Alpha 1-proteinase inhibitor variant T345R. Influence of P14 residue on substrate and inhibitory pathways.

To test whether the presence of charged residues at position P14 of the reactive center region of noninhibitory members of the serpin family of protein proteinase inhibitors is responsible for their lack of proteinase inhibitory properties, we expressed a variant of the alpha 1-proteinase inhibitor (alpha 1-PI) with arginine substituted for threonine at this position (T345R) and characterized its functional properties. Although the T345R variant reacted with proteinases principally as a substrate, it was still capable of forming stable complexes with the three serine proteinases examined, human neutrophil elastase (HNE), porcine pancreatic elastase (PPE), and trypsin.

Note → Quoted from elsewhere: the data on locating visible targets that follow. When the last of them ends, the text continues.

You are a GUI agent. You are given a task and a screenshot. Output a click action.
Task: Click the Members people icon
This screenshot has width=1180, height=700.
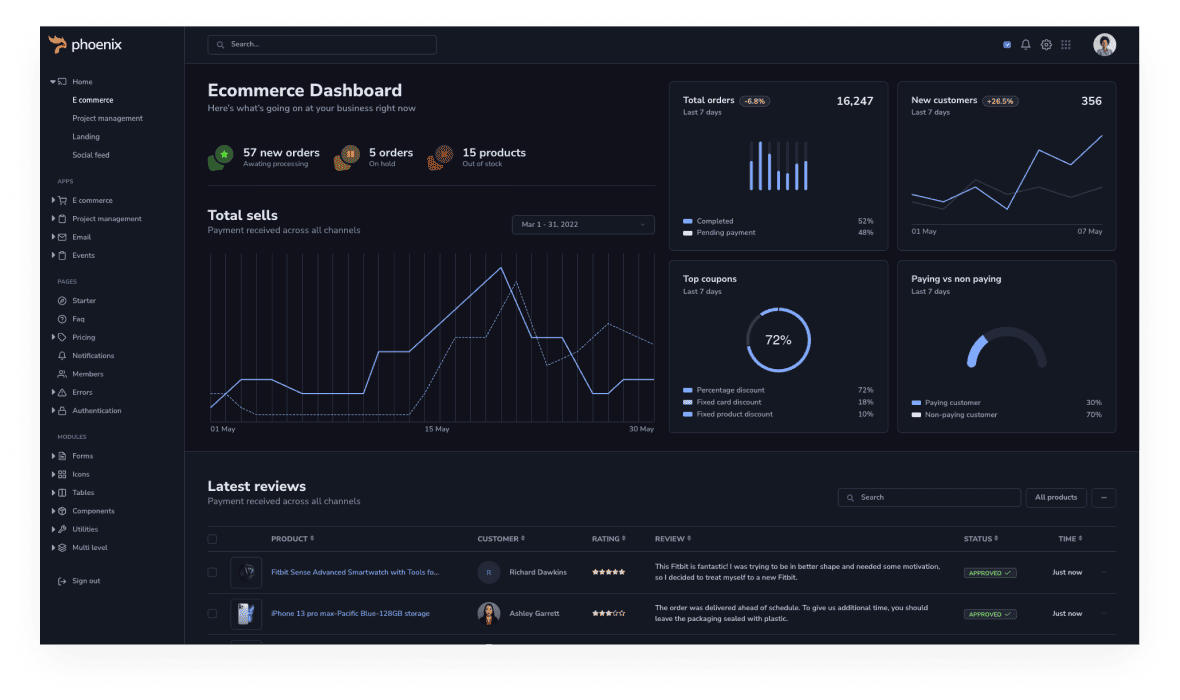pos(62,374)
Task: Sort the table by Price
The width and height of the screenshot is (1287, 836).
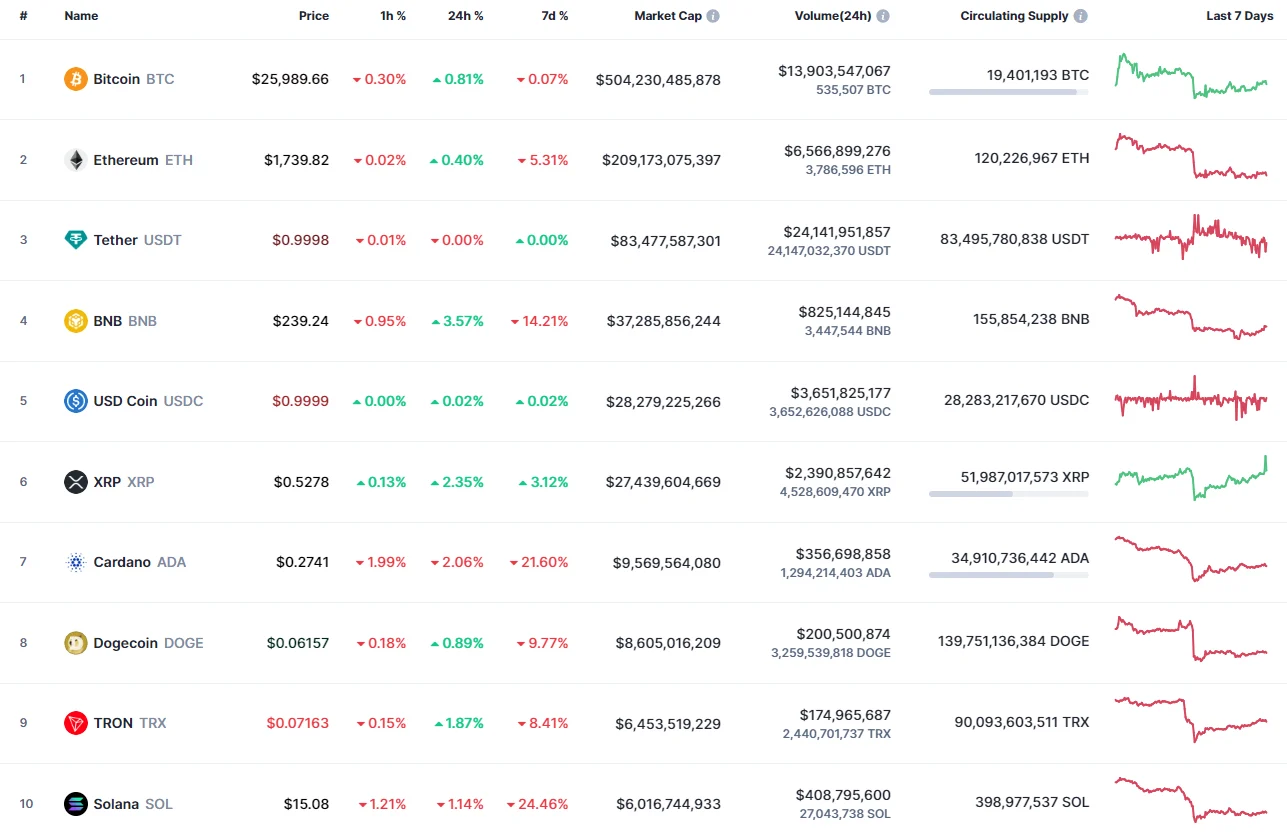Action: tap(313, 15)
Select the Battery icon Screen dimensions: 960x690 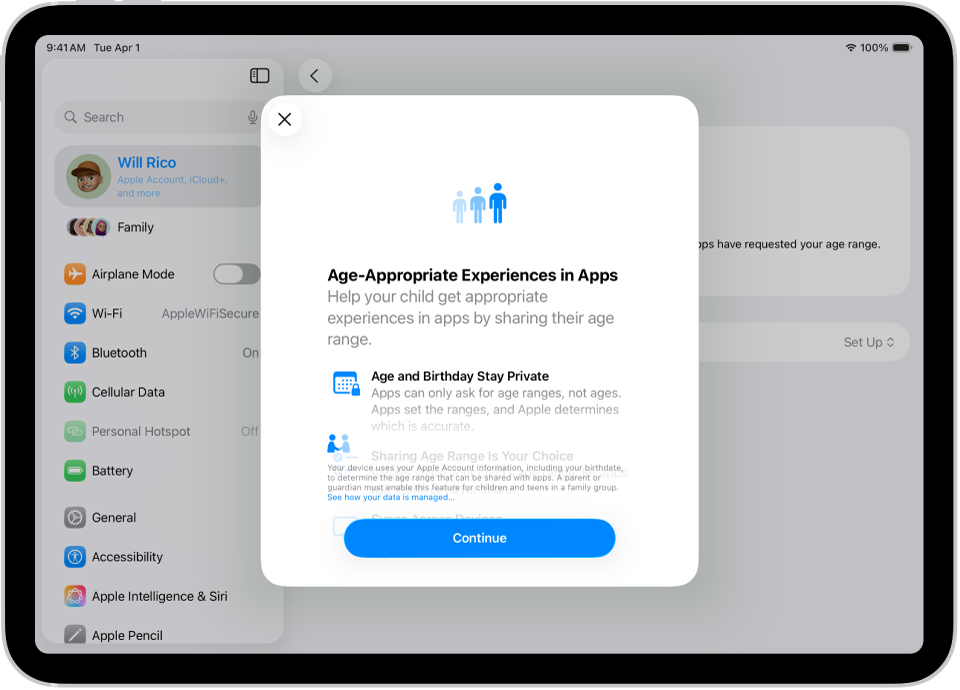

The fraction of T345R alpha 1-PI that formed a complex with proteinase was quantitated by autoradiography of SDS gels of the variant incubated with 125I-labeled proteinase. The stoichiometry of inhibition (S.I.) (number of mol of alpha 1-PI required to completely inhibit 1 mol of proteinase), which was 1 for both plasma alpha 1-PI and wild-type recombinant alpha 1-PI interacting with each of the proteinases, was very much greater than 1 for T345R variant alpha 1-PI. Values of 9.5, 45, and about 70 were estimated for variant alpha 1-PI inhibition of trypsin, HNE, and PPE, respectively. An inverse relationship between the apparent second-order rate constant and the S.I. for inhibition of PPE by T345R alpha 1-PI suggested that the mutation did not affect the rate-determining step of formation of a transient intermediate complex. Following cleavage of the reactive center loop, there was a large increase in protein stability and changes in the CD spectrum, both consistent with insertion of the reactive center loop into beta-sheet A. This behavior is similar to that of wild-type alpha 1-PI. We conclude that the presence of a charged residue at P14 does not prevent reactive center loop insertion or the functioning of alpha 1-PI as an inhibitor of serine proteinases but does significantly alter the relative rates of the substrate and inhibitory pathways in favor of the former, probably by reducing the rate of the latter reaction.